Ramirez hopes to distill the essence of chado—or the way of tea—for busy, culture-seeking New Yorkers. “Tea ceremony needs to come alive in order to touch more people,” he tells me at a koicha workshop one early autumn night, where we learn how to make thick matcha at his gorgeously decked-out nook in the 1 OR 8 restaurant on the corner of South 2nd Street and Wythe. Handmade tea bowls and a few ikebana (flower) vases line spare driftwood shelves above the bar.
Ramirez has developed relationships with select tea growers in Japan over the last decade, as well as potters who make teaware according to centuries-old Japanese tradition. He’s used to scouting out national treasures for private clients but also enjoys “finding new waves of third-, fourth-, fifth-generation ceramicists or older, who come from well-established pottery-making families and are putting their own spins on practices that stretch back to feudal times. “The bowls and cups I carry at Tea Dealers aren’t necessarily museum pieces,” he says, “but they all bring a rich history to everyday tea-making at home.”
He’ll talk with customers for hours about the clay used for each bowl, the firing and glazing techniques that create certain effects, and how it all dates back centuries to specific regions in Japan and the country’s six ancient kilns. “I consider myself an ambassador of the potters making this teaware,” he adds, “and want to make sure I’m bringing their traditions to light in an authentic way.” Among the one-of-a-kind pieces available from his shop—both in person and online—are bowls from 14th-generation pottery rockstar siblings Hanako and Taki Nakazato, whose father was a national ceramics legend.

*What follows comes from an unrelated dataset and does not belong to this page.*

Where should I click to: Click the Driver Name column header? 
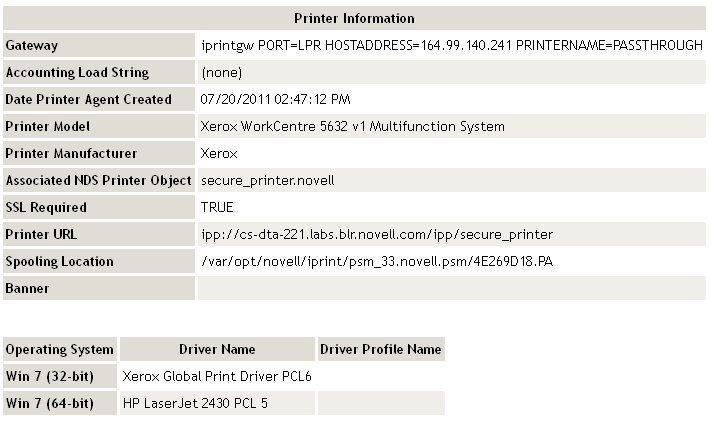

You can also get a teapot from the late great Tashiro Seijiemon XV (decorated with a 17th-century horse design) that Ramirez was lucky to snag on one of his annual research trips, or distinctive Iga-made bowls that evoke a completely different time, even other galaxies.
Zach Mangan of Kettl is also eager to inspire a love for age-old Japanese teaware in a streamlined, modern setting. His hidden pop-up shop above Brooklyn’s Okonomi became a full-blown retail gallery this fall, where people can stop in, have a cup of tea and see and feel the ceramics in person. “These aren’t just pieces you put on the shelf,” Mangan says. “It’s about finding a pot, cup or bowl that you love—something you’ll use again and again and appreciate every day,” he continues. “You have to see it with your own eyes and hold it in your own hands.” One aspect of using tea bowls in traditional Japanese ceremony, adds Ramirez, is the experience of noticing new details in an old cup or bowl with repeated use—the little chips, cracks and bubbles that make each piece unique. It’s the essence of the untranslatable but hugely important cultural Japanese concept of wabi-sabi about embracing imperfection in daily life.
Kettl’s newly expanded gallery space features teaware from Japanese design studios, including a line of teapots made in ancient Tokoname, alongside select artists like local potter Jordan Colón, whose wares are crafted with New York materials and used to serve kaiseki-like fare at Okonomi. Mangan envisions the Kettl shop as an educational center where avid tea drinkers and novices alike can swing by with questions and learn about different artists, regional materials and the history of various firing and glazing methods. He plans to offer a range of programs in 2017 on the heels of the studio’s grand opening meet-and-greet pottery fair with Hanako Nakazato this past November. “Tea and teaware inform each other in a constant process of appreciation,” says Mangan. You might get just one bowl or cup to use for many years (think New Year’s splurge) and then refill it with tea harvests as they come in throughout the seasons.